** Texte extrait **
================

Ayant été l’assistant de Posa à l’Opéra de Graz durant les années 1920, Böhm n’entreprit manifestement rien pour lui porter secours. Il était trop infatué de lui-même. Olivier Lalane a eu, au demeurant, l’intelligence d’indiquer la collaboration entre les deux hommes au long du somptueux livret bilingue français-anglais de 262 pages, accompagnant les deux CD de l’anthologie vouée à Posa.[6] On n’avait quasiment plus vu en France d’albums de cette qualité graphique et éditoriale[7] depuis la mise en circulation – durant les années 1990 – d’une collection de CD hors commerce, réalisée grâce aux largesses du légendaire mécène Pierre Bergé (1930-2017). Le travail de « voilà ! » est un bel hommage à Posa, hommage que l’Autriche aura omis de lui rendre depuis belle lurette. Mais ce pays cultive le refoulement et les non-dits, abondamment dénoncés par Thomas Bernhard.
Juriste ayant quitté la magistrature pour la musique, Posa écrivit – à l’instar de Gustav Mahler, d’Otto Klemperer ou de Richard Strauss – de la « Kapellmeistermusik ». Soit de la musique de chef d’orchestre. Dans ce domaine et non content de diriger la Tétralogie, il apporta au public – pendant ses fonctions à l’Opéra de Graz – des premières auditions locales propres à rompre avec le provincialisme pâtissier de la Styrie tel qu’il était sous la 1ère République autrichienne. Les chastes oreilles du cru furent – entre autres – gratifiées de la version pour orchestre à cordes de « La Nuit transfigurée » de Schönberg, d’extraits du « Martyre de saint Sébastien » de Debussy ou de la « Cinquième Symphonie » de Mahler. L’inépuisable curiosité musicale de Posa le conduisit à créer des œuvres à la saveur incomparable à nulle autre. Leur substrat est mélancolique, voire emprunte une gravité cousine de celle d’Hugo Wolf. Un tel substrat porte le « Weltschmerz » ashkénaze, mise en garde permanente devant la catastrophe planétaire provoquée plus tard par le nazisme. Citons à nouveau Olivier Lalane : « Non seulement cette musique est belle, mais elle est surtout singulière, originale, d’une inventivité brûlante. »[8]
L’anthologie suscitée par « voilà ! » se découpe entre une sélection de lieder et des œuvres instrumentales de chambre. Les lieder – au nombre de quarante utilisant des textes de six poètes bien connus des experts en littérature germanophone – permettent à l’excellent baryton Edwin Fardini de confirmer un talent le classant parmi les chanteurs français à l’avenir très attractif. On est fasciné par la manière dont Posa utilise les possibilités du baryton, jouant entre des scories de Schubert et de Brahms tout en se référant parfois au chant héroïque wagnérien. Quant à la pianiste Juliette Journaux, elle domine avec aisance une partie de clavier dont – ici et là – l’ampleur donne l’impression d’avoir affaire à une réduction pour deux mains des « Gurrelieder » de Schönberg. Par contraste, la « Sonate pour violon et piano » opus 7 de 1901, confiée à Eva Zavaro, en paraîtrait moins large. Mais tout est relatif.

================

** Extrait source **

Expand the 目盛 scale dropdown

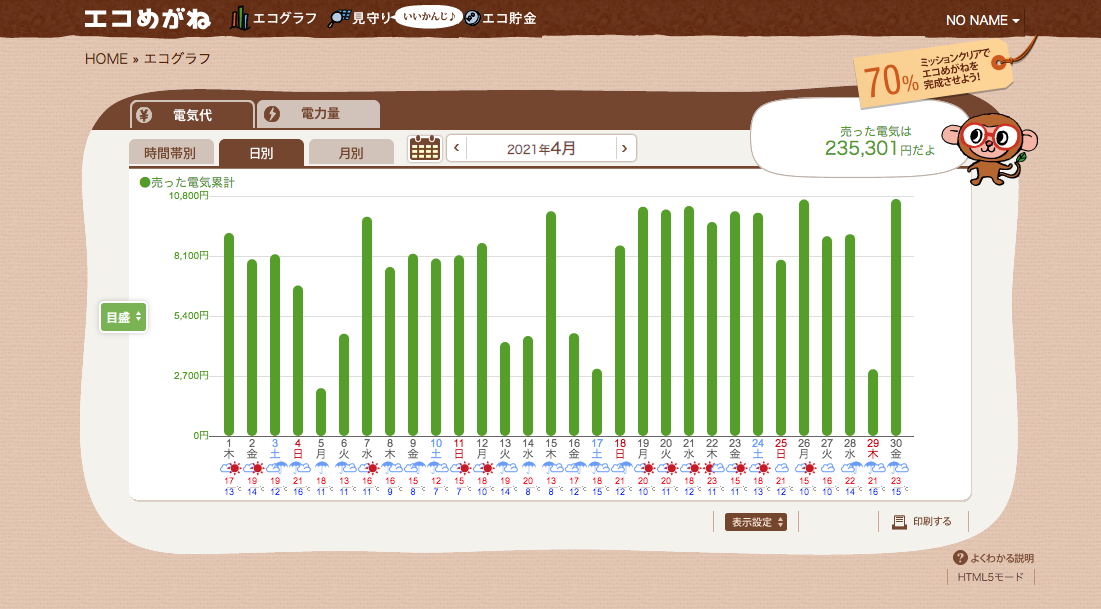tap(124, 317)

================

** Consigne **
Reprenez sous forme de liste le paragraphe du texte sur Posa qui commence par « L'anthologie suscitée par », en gardant ses faits principaux. Le matériel ne sert pas ici.

** Réponse **
- L'anthologie se partage entre des lieder et des œuvres instrumentales de chambre.
- Elle compte quarante lieder sur des textes de six poètes, chantés par le baryton Edwin Fardini, qui y confirme son talent.
- Posa exploite les possibilités du baryton, entre Schubert et Brahms, avec parfois des références au chant héroïque wagnérien.
- La pianiste Juliette Journaux maîtrise sans peine une partie de piano dont l'ampleur rappelle par endroits une réduction pour deux mains des « Gurrelieder » de Schönberg.
- La « Sonate pour violon et piano » opus 7 de 1901, confiée à Eva Zavaro, paraît moins large par contraste.